While the facts of this case are extremely complex and the decision was heavily dependent on the interpretation of the specific legal documents involved (joint venture arrangement and farm-out arrangement), the case serves as a valuable reminder of the process that should be followed when considering the tax treatment of expenditure incurred by a client.
Very briefly, the taxpayer in this case paid a significant lump sum to another party in a joint venture arrangement and sought to claim a deduction for the payment, which was disallowed by the ATO. The AAT ultimately agreed with the ATO’s view that the payment was on capital account.
When a taxpayer incurs expenses in connection with business or other income producing activities the starting point is to consider whether there is a basis to claim an immediate deduction on revenue account under the general deduction provisions in section 8-1. This involves determining whether there is a sufficient nexus with producing assessable income and whether the deduction could be denied by the negative limbs of section 8-1, such as the expenditure being capital or private in nature.
If a deduction is not available under section 8-1, it is necessary to consider whether a deduction could be claimed under the specific deduction provisions in Division 25 or another provision in the tax legislation.
If the expenditure is capital in nature and is not deductible under any specific provisions, the next step is considering whether it can be included in the cost of a depreciating asset or the cost base of a CGT asset. This is a step that is sometimes overlooked by advisers and there can sometimes be a tendency to skip straight to the blackhole expenditure rules in section 40-880 which really only apply if no other form of tax relief is available.
In this case, the AAT concluded that the expenditure was capital in nature and while it didn’t form part of the cost of a depreciating asset, it did form part of the cost base of a CGT asset (i.e., an interest in the joint venture arrangement). As the expenses were included in the cost base of a CGT asset they could not qualify for a deduction under the blackhole expenditure rules.
More information
Richmond v FCT [2023] AATA 1915
Legislation
Parliament sits between 31 July 2023 and 10 August 2023.
Correcting GST errors
A draft legislative instrument has been issued which sets out the ability for taxpayers to correct GST errors from earlier tax periods by including these as an adjustment to the net GST position in a later tax period, rather than making an amendment to the earlier activity statement.

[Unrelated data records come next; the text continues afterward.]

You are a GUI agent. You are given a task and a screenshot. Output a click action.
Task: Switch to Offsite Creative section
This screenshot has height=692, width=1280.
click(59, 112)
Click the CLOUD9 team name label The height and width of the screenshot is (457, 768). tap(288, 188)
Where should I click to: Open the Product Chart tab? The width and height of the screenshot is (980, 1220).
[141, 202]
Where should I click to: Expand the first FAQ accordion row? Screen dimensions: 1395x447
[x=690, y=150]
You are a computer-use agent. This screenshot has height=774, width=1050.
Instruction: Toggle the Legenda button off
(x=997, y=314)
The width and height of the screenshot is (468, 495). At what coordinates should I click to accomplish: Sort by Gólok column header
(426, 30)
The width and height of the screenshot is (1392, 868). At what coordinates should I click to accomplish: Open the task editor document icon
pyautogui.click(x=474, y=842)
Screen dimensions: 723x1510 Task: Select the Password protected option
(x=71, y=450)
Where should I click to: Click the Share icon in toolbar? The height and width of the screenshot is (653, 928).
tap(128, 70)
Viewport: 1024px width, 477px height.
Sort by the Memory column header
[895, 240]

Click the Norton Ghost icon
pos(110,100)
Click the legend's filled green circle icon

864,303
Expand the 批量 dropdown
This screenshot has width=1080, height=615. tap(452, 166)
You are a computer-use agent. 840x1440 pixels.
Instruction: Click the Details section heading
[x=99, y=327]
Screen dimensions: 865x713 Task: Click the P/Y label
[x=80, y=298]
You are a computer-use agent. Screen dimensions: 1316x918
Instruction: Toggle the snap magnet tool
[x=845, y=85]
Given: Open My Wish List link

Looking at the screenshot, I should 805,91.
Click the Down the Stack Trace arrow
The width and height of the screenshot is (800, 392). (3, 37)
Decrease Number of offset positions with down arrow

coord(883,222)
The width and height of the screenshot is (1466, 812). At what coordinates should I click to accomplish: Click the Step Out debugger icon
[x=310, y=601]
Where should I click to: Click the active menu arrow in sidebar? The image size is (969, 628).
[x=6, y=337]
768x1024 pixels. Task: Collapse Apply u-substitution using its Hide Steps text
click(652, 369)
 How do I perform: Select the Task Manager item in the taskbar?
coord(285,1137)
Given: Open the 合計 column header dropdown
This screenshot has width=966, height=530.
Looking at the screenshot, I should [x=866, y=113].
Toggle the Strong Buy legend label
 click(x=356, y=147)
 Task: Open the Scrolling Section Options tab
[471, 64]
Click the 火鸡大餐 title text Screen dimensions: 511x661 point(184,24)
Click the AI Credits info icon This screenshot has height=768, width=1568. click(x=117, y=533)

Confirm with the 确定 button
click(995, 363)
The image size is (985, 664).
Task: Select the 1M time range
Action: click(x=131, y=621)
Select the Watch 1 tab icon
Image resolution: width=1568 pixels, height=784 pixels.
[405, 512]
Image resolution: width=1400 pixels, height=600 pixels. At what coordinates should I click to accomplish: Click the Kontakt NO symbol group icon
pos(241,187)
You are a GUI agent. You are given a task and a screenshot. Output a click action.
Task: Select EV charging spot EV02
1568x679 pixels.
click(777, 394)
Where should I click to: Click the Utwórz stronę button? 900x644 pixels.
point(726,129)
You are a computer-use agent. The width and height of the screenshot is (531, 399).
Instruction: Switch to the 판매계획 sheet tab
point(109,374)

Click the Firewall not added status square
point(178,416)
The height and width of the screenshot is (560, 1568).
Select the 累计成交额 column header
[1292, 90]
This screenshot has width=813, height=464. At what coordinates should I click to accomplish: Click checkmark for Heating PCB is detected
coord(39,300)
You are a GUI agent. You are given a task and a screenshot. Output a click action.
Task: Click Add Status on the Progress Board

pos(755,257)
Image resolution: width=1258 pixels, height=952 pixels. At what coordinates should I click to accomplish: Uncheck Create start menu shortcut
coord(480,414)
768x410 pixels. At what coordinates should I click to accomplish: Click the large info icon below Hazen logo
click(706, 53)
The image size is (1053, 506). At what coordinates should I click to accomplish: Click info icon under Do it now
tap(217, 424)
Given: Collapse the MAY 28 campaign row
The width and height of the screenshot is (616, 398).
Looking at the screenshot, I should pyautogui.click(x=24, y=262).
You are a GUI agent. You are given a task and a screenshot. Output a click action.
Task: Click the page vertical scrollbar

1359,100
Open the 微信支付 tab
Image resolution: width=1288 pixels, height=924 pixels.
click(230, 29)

The instrument provides that taxpayers may correct an error made in an earlier tax period if:
- The error relates to an amount of GST, an input tax credit or an adjustment.
- The earlier tax period started on or after 1 July 2012.
- The later activity statement is lodged within the period of review for the assessment of the net GST amount of the earlier tax period.
- At the time of lodging the activity statement for the later tax period, the error does not relate to a matter that is subject to a compliance activity, it was not made in working out the net GST amount for an earlier tax period that is subject to compliance activity and the Commissioner has not notified the taxpayer in writing that the error can be corrected under the instrument.
- The taxpayer has not corrected that error, to any extent, in working out the net GST amount for another tax period.
If the error is a debit error (i.e., an error that resulted in the GST liability being understated), the following further conditions need to be satisfied:
- The error was not a result of recklessness as to the operation of a GST law or intentional disregard of a GST law.
- The error is corrected in a GST return that is lodged within the debit error time limit.
- The net sum of the debit errors is less than the debit error value limit. More information LI 2023/D13 Explanatory Statement Debit Error Time Limit and Value Limit
More information
LI 2023/D13
Explanatory Statement
Debit Error Time Limit and Value Limit
Digital games tax offset
A legislative instrument connected with the implementation of the digital games tax offset has also been published. The instrument primarily relates to the process of obtaining a certificate to access the offset from the Arts Minister and establishes the Digital Games Tax Offset Advisory Board.